CD103 in the development of experimental asthma

CD103 (Alpha-E Beta-7 integrin) is expressed on various cell types involved in the development of asthma, including dendritic cells (DCs) and CD4 and CD8 T regulatory cells. This integrin binds E-cadherin on epithelial cells and plays a role in regulating the migration and proliferation of cells. Also, CD103⁺ dendritic cells have been reported to direct the development of naïve T cells into T regulatory cells. However, little is known about the exact role of CD103 in the development of asthma. The objective of this project is to investigate the role of this integrin in asthma pathogenesis, in the hope of finding new molecular targets for the treatment of asthma.

Asthma was induced in wild type C57Bl/6 and Cd103^-/- mice. Briefly, mice were sensitized to Ovalbumin (OVA) through two 100 μl intraperitoneal injections of 0.02% OVA coupled to aluminium hydroxide on days 1 and 8. Mice were then challenged intranasally with 50 μl of 2% OVA on days 22, 23, 24, 26 and 28, and sacrificed on day 29. The assessment of airway inflammation was performed by analysis of the broncho-alveolar lavage (BAL) content as well as the hematopoietic content of collagenase-digested lungs, where the numbers of lymphocytes, macrophages, neutrophils, eosinophils, myeloid dendritic cells, lymphoid dendritic cells, plasmacytoid dendritic cells and T regulatory cells were determined. Cytokine production in recall to OVA was tested in both lung hematopoietic cells and the draining lymph nodes. Finally, airway hyperresponsiveness was tested via a methacholine challenge, using a flexiVent apparatus.

The analysis of airway inflammation revealed that lack of CD103 expression leads to worse asthma compared to wild type mice, as characterized by an increase in total BAL cells, in the percentage and total numbers of eosinophils in the BAL, in cytokine production in recall to OVA and by an increase in airway resistance in response to methacholine. CD103 expression did not seem to affect the accumulation of DCs or T regulatory cells in the lung tissue at baseline and in response to OVA. However, lack of CD103 leads to an expansion of the myeloid dendritic cell population in the lung at baseline, which could account for the exacerbated disease observed in these mice.

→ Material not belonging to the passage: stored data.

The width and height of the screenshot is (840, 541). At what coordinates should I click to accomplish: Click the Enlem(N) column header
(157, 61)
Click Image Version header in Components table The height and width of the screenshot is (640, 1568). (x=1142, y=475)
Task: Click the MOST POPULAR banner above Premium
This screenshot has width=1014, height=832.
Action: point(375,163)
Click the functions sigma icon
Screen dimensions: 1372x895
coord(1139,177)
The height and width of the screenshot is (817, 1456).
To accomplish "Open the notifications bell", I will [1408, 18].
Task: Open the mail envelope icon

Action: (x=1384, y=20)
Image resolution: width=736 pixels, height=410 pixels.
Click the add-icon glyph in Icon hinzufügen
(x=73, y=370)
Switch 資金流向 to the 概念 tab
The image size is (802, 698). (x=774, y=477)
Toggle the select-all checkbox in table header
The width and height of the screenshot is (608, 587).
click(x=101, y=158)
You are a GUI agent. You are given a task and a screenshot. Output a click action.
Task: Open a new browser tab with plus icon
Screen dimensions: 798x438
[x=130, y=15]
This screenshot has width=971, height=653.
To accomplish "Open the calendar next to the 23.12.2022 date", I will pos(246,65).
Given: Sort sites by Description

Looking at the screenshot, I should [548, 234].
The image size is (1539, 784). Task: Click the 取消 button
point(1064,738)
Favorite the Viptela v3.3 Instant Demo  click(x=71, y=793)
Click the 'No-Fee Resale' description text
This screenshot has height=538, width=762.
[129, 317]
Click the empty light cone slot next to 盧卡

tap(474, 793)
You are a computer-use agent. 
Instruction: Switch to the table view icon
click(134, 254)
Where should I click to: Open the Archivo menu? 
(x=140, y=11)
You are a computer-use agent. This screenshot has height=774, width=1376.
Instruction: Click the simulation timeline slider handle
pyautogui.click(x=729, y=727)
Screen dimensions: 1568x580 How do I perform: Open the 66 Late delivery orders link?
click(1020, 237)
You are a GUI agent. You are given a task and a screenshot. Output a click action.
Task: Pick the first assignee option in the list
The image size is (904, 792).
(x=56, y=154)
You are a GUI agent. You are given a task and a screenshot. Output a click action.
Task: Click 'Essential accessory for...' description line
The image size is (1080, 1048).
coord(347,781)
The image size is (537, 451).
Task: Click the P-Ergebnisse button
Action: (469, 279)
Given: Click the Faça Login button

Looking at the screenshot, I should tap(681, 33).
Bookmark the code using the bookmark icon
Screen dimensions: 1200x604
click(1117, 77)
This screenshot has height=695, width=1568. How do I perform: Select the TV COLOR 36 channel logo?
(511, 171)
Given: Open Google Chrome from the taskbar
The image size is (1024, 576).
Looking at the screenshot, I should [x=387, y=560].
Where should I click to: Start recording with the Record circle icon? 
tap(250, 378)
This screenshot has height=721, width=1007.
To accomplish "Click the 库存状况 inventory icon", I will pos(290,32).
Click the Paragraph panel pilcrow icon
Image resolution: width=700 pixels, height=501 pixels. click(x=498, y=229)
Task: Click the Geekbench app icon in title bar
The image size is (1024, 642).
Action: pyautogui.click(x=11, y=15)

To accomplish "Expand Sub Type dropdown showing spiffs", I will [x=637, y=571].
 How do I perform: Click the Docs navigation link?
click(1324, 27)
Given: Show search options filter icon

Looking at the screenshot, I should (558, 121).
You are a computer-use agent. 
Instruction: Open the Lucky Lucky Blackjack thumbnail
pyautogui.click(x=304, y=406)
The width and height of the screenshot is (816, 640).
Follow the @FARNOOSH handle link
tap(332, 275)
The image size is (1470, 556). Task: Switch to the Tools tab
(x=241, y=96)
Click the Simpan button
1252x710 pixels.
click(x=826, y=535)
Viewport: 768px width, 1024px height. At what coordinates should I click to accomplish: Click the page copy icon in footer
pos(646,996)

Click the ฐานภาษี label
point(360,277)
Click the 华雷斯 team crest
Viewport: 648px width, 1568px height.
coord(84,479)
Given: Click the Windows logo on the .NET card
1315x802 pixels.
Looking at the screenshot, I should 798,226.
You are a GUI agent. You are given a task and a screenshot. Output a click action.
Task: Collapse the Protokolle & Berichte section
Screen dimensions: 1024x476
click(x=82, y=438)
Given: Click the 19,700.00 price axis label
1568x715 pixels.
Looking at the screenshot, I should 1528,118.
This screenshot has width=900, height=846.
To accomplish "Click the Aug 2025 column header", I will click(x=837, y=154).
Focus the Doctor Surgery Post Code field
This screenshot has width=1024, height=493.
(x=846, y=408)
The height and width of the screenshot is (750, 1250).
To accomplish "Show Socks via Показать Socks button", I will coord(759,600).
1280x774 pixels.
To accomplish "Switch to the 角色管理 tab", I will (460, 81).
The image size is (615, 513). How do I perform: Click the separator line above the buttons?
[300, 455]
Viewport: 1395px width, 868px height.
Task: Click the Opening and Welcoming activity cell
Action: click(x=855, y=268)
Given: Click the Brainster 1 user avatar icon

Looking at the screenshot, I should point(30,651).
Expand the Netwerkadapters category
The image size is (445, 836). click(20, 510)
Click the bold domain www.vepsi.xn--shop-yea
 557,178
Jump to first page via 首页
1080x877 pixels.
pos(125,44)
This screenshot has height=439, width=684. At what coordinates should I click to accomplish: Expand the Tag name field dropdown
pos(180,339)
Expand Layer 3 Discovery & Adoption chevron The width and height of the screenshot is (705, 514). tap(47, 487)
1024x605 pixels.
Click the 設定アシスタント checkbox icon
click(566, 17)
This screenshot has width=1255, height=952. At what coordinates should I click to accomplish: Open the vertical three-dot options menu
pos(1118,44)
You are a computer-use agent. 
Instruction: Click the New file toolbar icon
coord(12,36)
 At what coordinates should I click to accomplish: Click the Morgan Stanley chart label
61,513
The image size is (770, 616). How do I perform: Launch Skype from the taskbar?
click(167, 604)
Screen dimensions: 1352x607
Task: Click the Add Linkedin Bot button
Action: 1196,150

In light of these results, we believe that a further understanding of CD103 function in the lung could lead to an interesting new molecular pharmacological target. Also, as this molecule is expressed specifically on dendritic cells and T regulatory cells, this research could lead to new ways of intervening in the process by which these cells drive the asthmatic response rather than a normal, non-allergic response.